Aussi souvent critiqués que développés, les emplois aidés font aujourd’hui l’objet d’une nouvelle fronde, menée par le Premier Ministre Edouard Philippe et la Ministre du Travail Muriel Pénicaud. Jugés « trop onéreux » et « peu efficaces », ils sont peut-être condamnés à disparaître au cours des prochaines années.
Dans la torpeur estivale, la nouvelle est tombée comme une noix de coco sur la tête des partenaires sociaux et leaders de l’opposition. Par surprise et douloureusement.
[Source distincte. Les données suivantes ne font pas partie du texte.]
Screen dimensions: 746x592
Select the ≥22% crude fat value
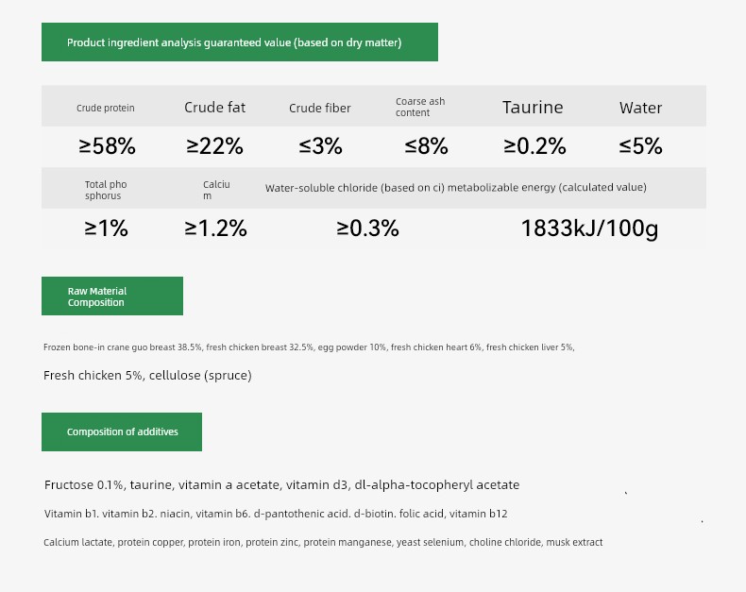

Alors que tous les yeux étaient tournés vers la future Loi Travail, le gouvernement a pris tout ce petit monde de court en attaquant les contrats aidés, dont il annonce un recul drastique. Une mesure que l’on ne savait ni prioritaire, ni même sur les rails.
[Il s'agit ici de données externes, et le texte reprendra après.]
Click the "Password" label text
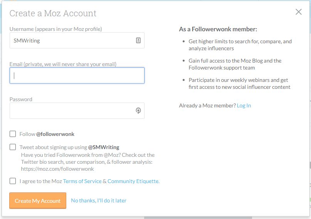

Difficile de donner une définition simple des emplois aidés, tant leurs noms, bénéficiaires et modalités varient en fonction des gouvernements : contrats jeunes, contrats de génération, Emplois d’avenir, contrats uniques d’insertion… Ils désignent toutes les initiatives qui consistent à encourager le recrutement de profils fragilisés par un coup de pouce de l’Etat, notamment des allègements de charges. Jeunes sans diplôme, seniors et personnes éloignées de l’emploi en sont les principaux bénéficiaires.
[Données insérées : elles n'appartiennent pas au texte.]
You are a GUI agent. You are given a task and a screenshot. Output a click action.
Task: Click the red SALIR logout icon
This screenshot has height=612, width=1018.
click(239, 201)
Piper les dés pour remettre le pied à l’étrier, tel est donc le concept original des emplois aidés, créés il y a trois décennies par Raymond Barre, puis popularisés par les « emplois jeunes » de Martine Aubry. Aujourd’hui cependant, ceux-ci servent bien souvent de variable d’ajustement en cas de chômage de masse. Pour un gouvernement en quête de résultat sur le front de l’emploi, multiplier les emplois aidés permet ainsi de baisser artificiellement le nombre de demandeurs d’emploi. C’est ce que l’on appelle le « traitement social du chômage ». Nulle surprise, par conséquent, que François Hollande s’en soit montré particulièrement friand : pas moins de 460 000 emplois aidés en cours pour la seule année 2016 et près de 300 000 déjà signés pour 2017, dont le nouveau gouvernement devra bien s’accommoder.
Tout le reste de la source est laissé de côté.